The NYC subway: A series of infamously crowded, noisy, filthy underground tunnels that transport about 5.7 million people every weekday — and, apparently, disease.
Last year, a team of researchers and volunteers at Weill Cornell Medicine swabbed benches, poles, and seats in all 466 open NYC subway stations on their hunt for bacteria. The resulting study found 637 different microbes in stations around the city, the majority of which are “harmless,” said Christopher Mason, an assistant professor in Weill Cornell’s Department of Physiology and Biophysics.
Here are some highlights from the 67 of that group that are considered harmful:
1. Anthrax (Bacillus anthracis)
You may remember hearing about this infectious disease in 2001, when anthrax spores were mailed to two senators and several more news offices in the wake of September 11th. Five people were killed and 17 more were infected.
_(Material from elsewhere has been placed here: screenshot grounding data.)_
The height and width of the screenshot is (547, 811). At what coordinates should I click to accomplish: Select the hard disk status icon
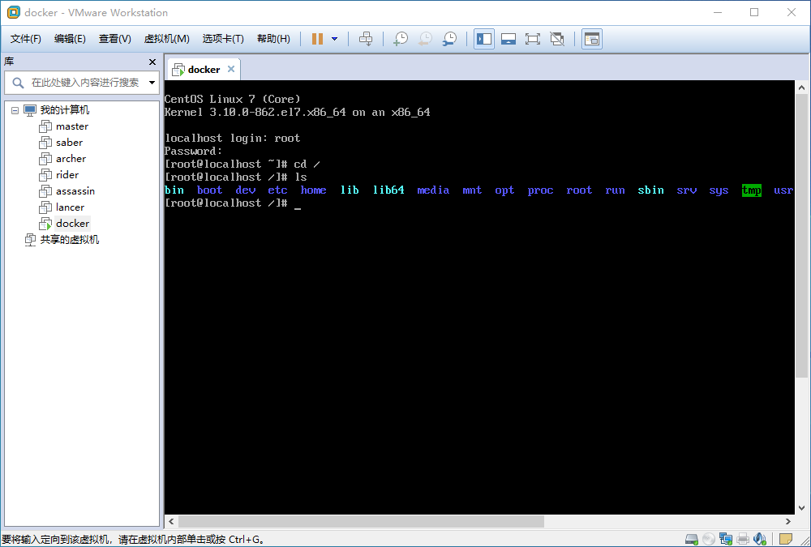(692, 538)
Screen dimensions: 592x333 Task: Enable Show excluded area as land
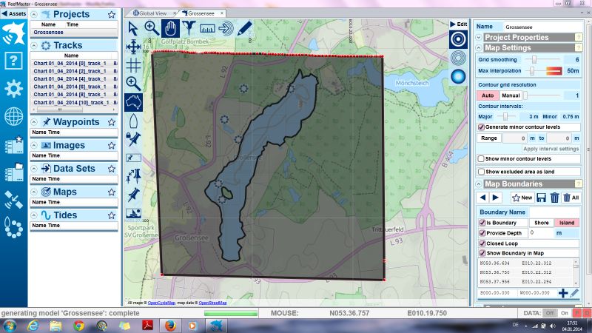[x=482, y=172]
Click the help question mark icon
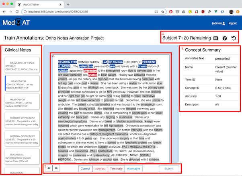The width and height of the screenshot is (242, 176). click(224, 38)
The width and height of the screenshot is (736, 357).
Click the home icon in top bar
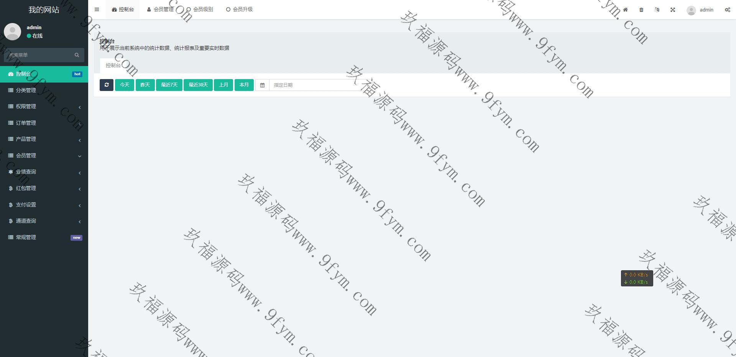tap(625, 10)
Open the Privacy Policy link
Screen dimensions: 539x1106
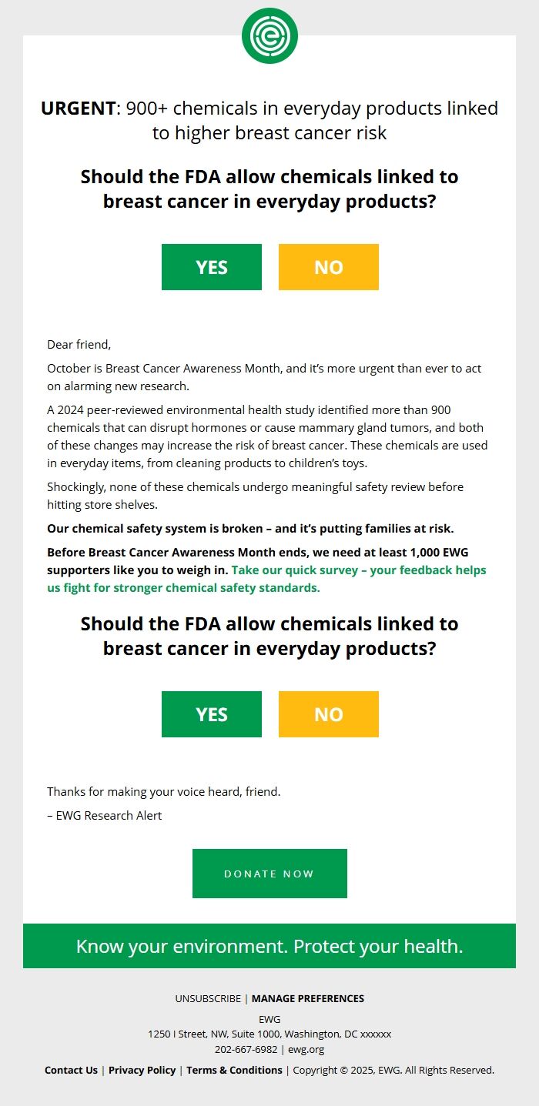click(x=142, y=1070)
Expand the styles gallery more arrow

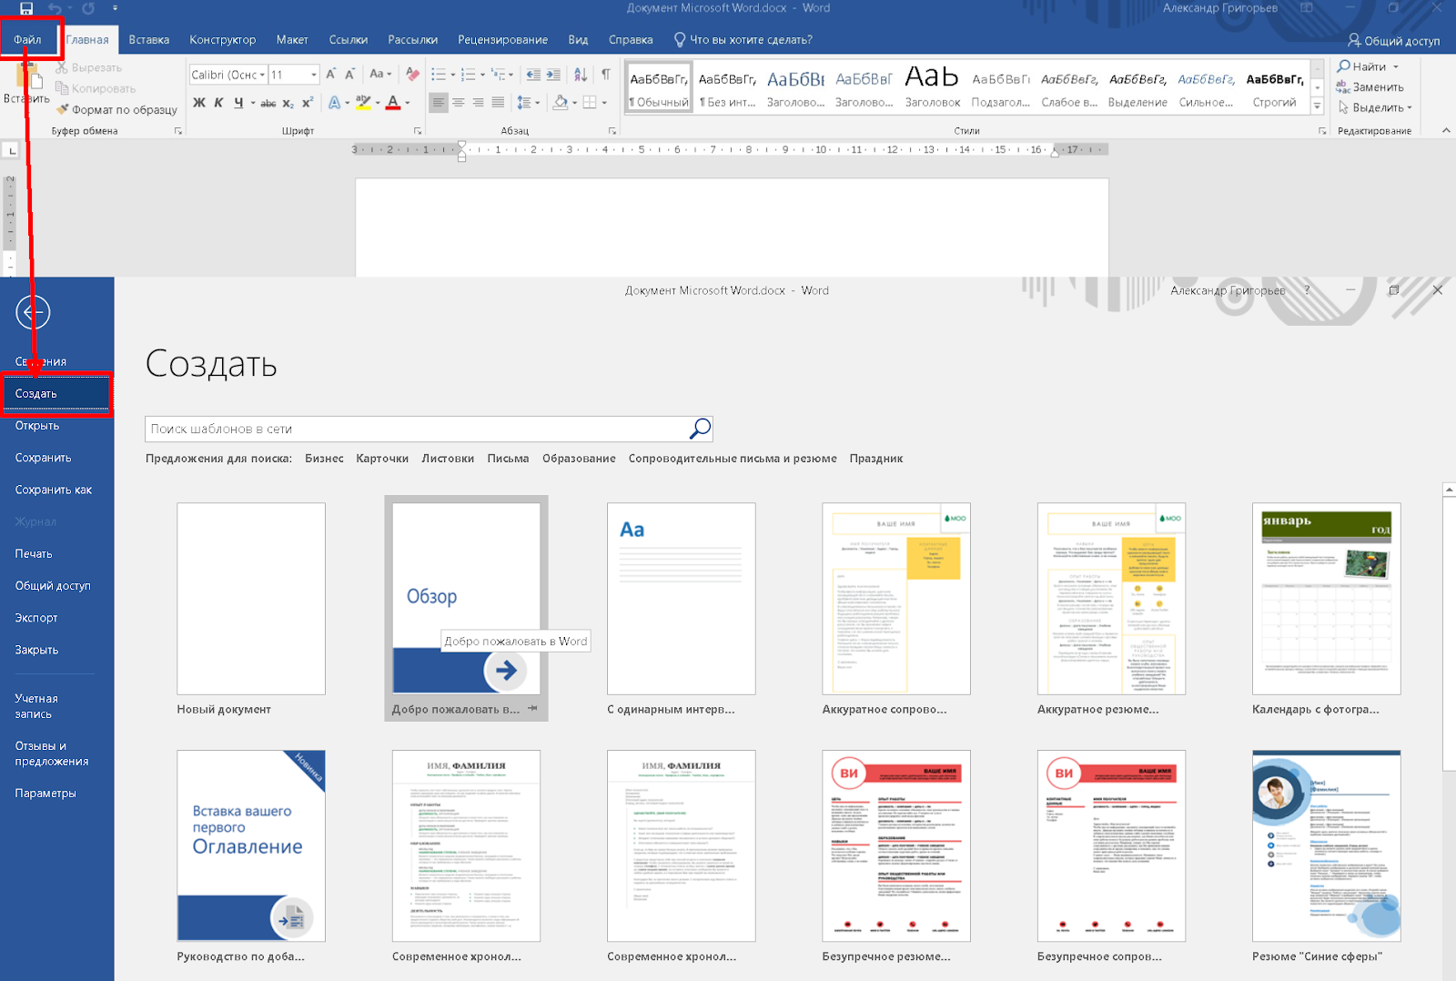click(x=1317, y=106)
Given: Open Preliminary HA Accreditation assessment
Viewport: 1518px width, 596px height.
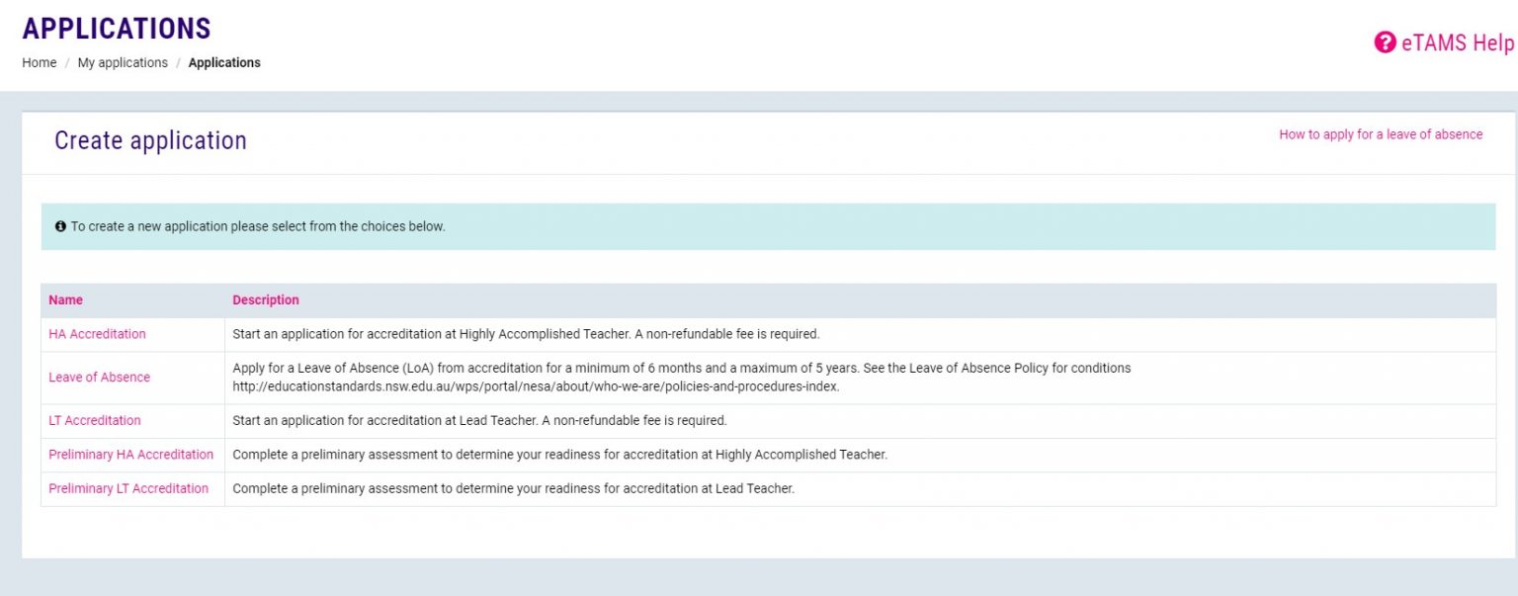Looking at the screenshot, I should [130, 455].
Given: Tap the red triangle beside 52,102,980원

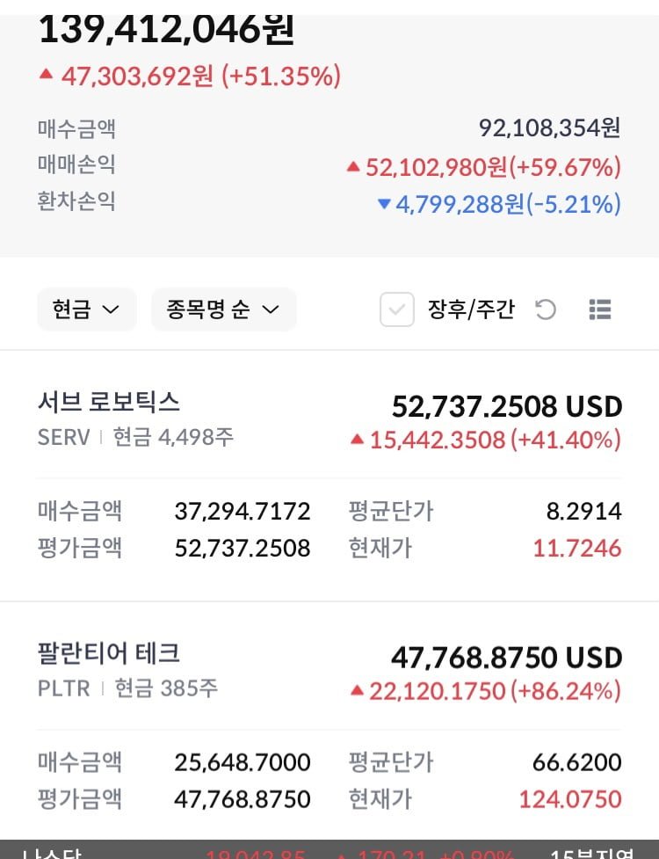Looking at the screenshot, I should (x=353, y=166).
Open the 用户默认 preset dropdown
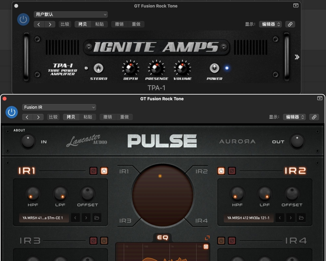 (71, 14)
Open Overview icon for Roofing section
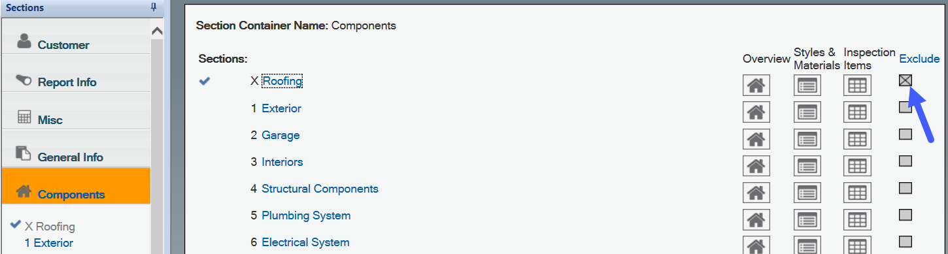This screenshot has height=254, width=948. pos(756,86)
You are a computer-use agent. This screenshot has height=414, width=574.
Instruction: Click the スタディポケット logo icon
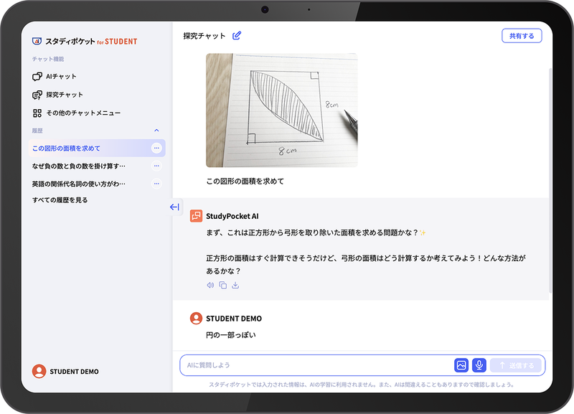pyautogui.click(x=39, y=41)
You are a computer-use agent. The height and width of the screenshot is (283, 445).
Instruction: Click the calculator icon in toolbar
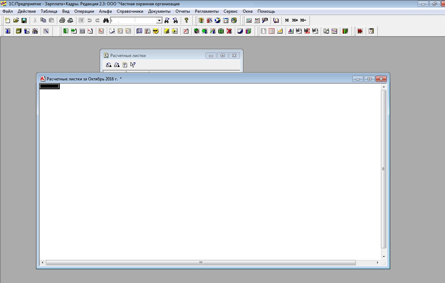(x=249, y=21)
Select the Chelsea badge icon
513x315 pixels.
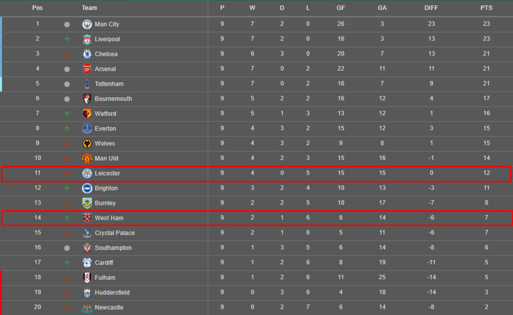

Anomalies like that aside, there are about 2,000 cases of Anthrax infections globally each year, and only one or two of those, on average, occur in the United States. Mostly, the bacteria is found in Asia and Africa.
Only two of the 4,200 samples that the researchers took in NYC subway stations came up positive for anthrax, and the microbes in the samples weren’t alive.
“The results do not suggest that the plague or anthrax is prevalent, nor do they suggest that NYC residents are at risk,” the study stresses.
In fact, anthrax doesn’t even spread between people. It usually has to be eaten (through contaminated food products) or inhaled as in the case of the anthrax attacks, when the spores were in a powder form. People who are routinely exposed to dead animals face the highest risk.
2. Bubonic plague (Yersinia pestis)
In 1347, the bubonic plague, also known as the Black Death, broke out in Europe. By the end of the epidemic, between 75 and 200 million people, a third of Europe’s population, had been wiped out. It remains the deadliest disease outbreak in history.
Although bubonic plague is almost always associated with this outbreak during the Middle Ages, it has not entirely disappeared: In 2015, around 15 cases of the bubonic plague were reported in the United States.
Today, people usually become infected after being bitten by a flea that has fed off the blood of an infected rodent, such as a rat. After infection, the disease is characterized by buboes, caused by the swelling of the lymph nodes, usually on the inner thighs.
Antibiotics can treat the disease these days, but there’s still no vaccine that can successfully inoculate against it. If the disease is properly treated, there is only a 16 percent death rate.
Just like the anthrax microbes the Weill Cornell team discovered, the three samples of germs associated with bubonic plague found on the NYC subway were not alive. Furthermore, the study emphasized that no cases of bubonic plague have been reported in New York City since 2002 — and even those people were actually infected in New Mexico.